Mixing CNodes and EBoxes to Power the Future of AI Infrastructure

Mixing CNodes and EBoxes to Power the  Future of AI Infrastructure

Author

Howard Marks, Technologist Extraordinary and Plenipotentiary

When we first introduced DASE as the architecture behind what we then called Universal Storage, we talked about asymmetric scaling through the lens of a storage system; DBoxes provided capacity, and CNodes provided performance. HPC centers typically ran more CNodes per DBox, or per petabyte, than customers using VAST systems to hold and protect their backup data, but that CNode/DBox ratio varied across a rather narrow range.

As we adapted DASE to use standard servers as EBoxes, we dedicated our efforts to bringing the performance and reliability that VAST had built our reputation on to this new architecture. Consequently, we limited support to clusters made up exclusively of EBoxes. At the same time, we expanded the functionality of the VAST AI Operating System to provide a much broader and, in many cases, more compute-intensive set of data services.

The VAST cluster at the center of an AI training or inferencing workload will run a Kafka API-compatible event broker, SQL Query engine, database manager, and a serverless function execution engine, each of which would typically require a separate cluster of servers or containers without VAST. All those services need more computing power than the CPUs built into a cluster of EBoxes can provide.

The answer for typical shared-nothing solutions leveraged by other vendors would be to force the customer to build their cluster from nodes with fewer SSDs or with a new node model with more CPU cores and DRAM so the cluster has enough computing power to run all the services the customer wants.
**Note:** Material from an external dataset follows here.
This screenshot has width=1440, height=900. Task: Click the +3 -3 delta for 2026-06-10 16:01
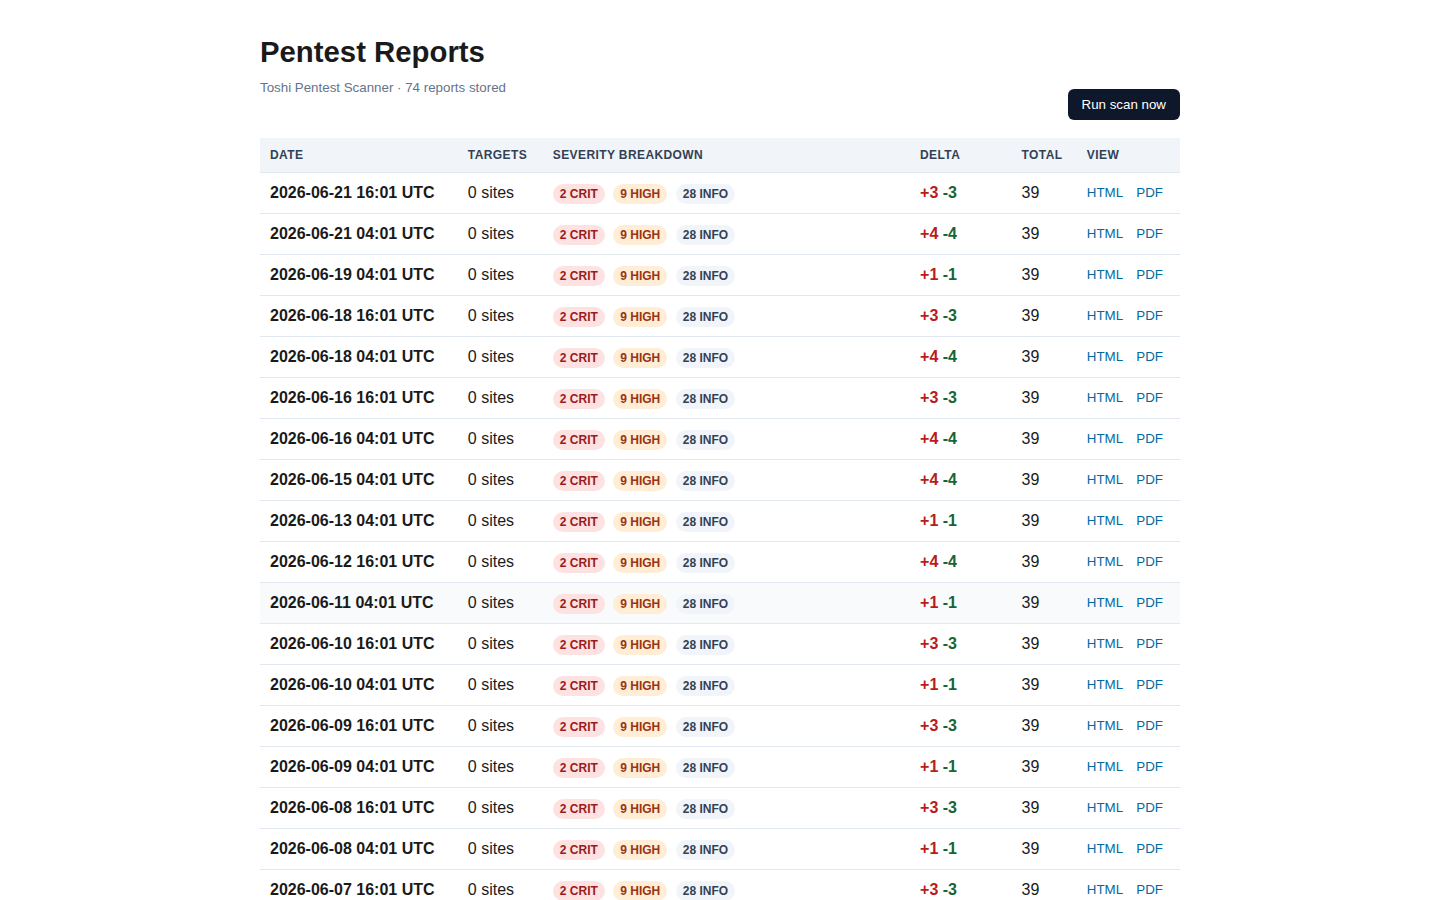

The problem with this solution is that all the nodes in a shared-nothing storage pool have to be identical. Therefore, when a customer decides they want to run the SQL query engine or event broker, they have to replace the whole cluster to get the additional computing power those new services require. This should all sound familiar to shared-nothing storage customers who’ve had to upgrade their nodes when CPU-intensive features like encryption at rest or data compression were added by their vendors.

While EBoxes package CNodes and DNodes into the same physical box, VAST clusters aren’t your father’s shared-nothing architecture. Shared-nothing architectures place each node in exclusive control of its SSDs, requiring complex communications between nodes to coordinate reads and writes. The DNode containers in each EBox connect the SSDs in that EBox to the cluster’s NVMe fabric the same way DNodes in DBoxes do. Furthermore, the CNodes in the cluster all mount all of those SSDs at boot time so every CNode in the cluster can directly access every SSD in the cluster using NVMe over Fabrics.

Mixing CNodes and EBoxes to Power the Future of AI Infrastructure

An EBox runs CNode and DNode containers

Just as no CNode owns any of the SSDs in a VAST cluster with disaggrigated CNodes and DBoxes, the CNode container in any given EBox does not own the SSDs in that particular EBox. Regardless of their physical location, all the SSDs are equally accessible by all the CNode containers in the cluster.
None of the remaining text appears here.